» **WHAT YOU HAVE TO DO**
Every line below from the one containing "Viewport: 708px width, 402px height." through the one containing "The width and height of the screenshot is (800, 565)." must be transcribed exactly. Omit all lines outside that stretch.

***** EXTRACTED INFORMATION

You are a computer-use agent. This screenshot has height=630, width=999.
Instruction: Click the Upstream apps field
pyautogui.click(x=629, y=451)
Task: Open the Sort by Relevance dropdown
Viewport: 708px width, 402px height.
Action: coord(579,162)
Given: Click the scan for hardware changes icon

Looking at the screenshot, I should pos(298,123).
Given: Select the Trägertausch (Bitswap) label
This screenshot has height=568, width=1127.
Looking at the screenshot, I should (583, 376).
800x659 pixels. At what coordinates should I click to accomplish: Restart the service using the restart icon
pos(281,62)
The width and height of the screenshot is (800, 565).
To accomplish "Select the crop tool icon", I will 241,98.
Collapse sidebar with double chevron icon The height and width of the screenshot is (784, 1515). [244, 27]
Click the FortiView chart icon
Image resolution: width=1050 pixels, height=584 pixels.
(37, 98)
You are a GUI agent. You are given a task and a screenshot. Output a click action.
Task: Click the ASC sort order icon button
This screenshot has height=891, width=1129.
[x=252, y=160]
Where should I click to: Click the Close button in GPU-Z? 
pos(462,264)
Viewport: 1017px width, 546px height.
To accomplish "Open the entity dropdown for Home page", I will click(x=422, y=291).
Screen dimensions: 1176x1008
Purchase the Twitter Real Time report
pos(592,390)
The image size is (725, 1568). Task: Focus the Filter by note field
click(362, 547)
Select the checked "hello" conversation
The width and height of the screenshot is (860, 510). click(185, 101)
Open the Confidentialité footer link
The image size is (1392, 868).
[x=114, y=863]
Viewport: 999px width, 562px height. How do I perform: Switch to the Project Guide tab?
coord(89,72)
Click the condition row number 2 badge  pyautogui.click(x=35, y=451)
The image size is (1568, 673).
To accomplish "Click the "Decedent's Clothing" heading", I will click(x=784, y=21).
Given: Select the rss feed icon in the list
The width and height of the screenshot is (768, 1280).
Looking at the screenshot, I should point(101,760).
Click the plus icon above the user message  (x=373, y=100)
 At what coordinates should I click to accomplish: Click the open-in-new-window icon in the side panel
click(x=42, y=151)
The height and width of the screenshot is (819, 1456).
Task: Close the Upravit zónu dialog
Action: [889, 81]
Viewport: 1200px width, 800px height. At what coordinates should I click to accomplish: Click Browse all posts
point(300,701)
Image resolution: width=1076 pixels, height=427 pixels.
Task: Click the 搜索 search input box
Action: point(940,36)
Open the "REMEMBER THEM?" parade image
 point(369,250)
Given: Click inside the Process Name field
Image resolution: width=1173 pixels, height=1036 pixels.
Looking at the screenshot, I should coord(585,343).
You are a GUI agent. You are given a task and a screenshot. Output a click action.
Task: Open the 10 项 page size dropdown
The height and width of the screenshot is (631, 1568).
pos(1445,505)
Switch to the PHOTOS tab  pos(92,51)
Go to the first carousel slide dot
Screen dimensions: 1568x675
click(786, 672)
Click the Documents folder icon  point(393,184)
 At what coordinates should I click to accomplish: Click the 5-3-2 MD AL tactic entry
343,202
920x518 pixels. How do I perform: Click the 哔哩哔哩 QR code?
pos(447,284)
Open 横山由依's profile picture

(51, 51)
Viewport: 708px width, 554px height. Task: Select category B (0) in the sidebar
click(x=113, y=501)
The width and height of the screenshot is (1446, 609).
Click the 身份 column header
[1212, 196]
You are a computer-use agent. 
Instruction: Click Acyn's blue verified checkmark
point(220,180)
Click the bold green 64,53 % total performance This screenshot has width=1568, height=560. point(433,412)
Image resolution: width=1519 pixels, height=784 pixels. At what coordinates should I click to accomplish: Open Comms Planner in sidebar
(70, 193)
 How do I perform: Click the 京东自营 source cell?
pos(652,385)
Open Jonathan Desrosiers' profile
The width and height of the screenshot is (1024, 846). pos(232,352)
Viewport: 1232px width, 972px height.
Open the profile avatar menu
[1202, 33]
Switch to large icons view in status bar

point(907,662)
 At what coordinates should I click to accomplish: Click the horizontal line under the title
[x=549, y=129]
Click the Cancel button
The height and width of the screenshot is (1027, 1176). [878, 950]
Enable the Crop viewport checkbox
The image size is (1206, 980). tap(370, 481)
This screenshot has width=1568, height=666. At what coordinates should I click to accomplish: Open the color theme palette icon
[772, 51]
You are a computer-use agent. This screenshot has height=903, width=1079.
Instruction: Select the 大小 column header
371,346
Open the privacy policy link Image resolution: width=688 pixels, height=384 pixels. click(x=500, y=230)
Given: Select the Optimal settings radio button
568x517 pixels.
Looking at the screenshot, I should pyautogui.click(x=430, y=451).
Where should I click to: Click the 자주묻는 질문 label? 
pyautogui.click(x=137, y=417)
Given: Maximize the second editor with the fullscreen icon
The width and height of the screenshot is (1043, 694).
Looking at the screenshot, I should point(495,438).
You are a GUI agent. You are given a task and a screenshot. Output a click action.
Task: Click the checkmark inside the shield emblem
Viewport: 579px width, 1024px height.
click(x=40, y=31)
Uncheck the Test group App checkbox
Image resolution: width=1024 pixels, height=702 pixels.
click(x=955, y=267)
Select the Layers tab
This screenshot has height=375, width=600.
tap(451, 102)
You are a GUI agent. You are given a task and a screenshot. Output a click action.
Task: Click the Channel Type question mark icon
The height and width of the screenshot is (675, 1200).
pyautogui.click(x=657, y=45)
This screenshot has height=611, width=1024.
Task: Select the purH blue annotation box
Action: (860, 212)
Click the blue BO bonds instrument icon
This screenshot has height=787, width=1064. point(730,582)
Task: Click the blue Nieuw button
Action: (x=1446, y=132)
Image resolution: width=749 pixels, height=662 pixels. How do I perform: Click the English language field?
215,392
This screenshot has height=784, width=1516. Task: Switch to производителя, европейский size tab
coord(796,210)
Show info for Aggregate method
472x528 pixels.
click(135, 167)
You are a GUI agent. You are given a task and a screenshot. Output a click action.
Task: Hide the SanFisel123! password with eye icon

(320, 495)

**********

» **REPLY TO THE TASK**
Viewport: 708px width, 402px height.
Action: coord(579,162)
Given: Click the scan for hardware changes icon

Looking at the screenshot, I should pos(298,123).
Given: Select the Trägertausch (Bitswap) label
This screenshot has height=568, width=1127.
Looking at the screenshot, I should (583, 376).
800x659 pixels. At what coordinates should I click to accomplish: Restart the service using the restart icon
pos(281,62)
The width and height of the screenshot is (800, 565).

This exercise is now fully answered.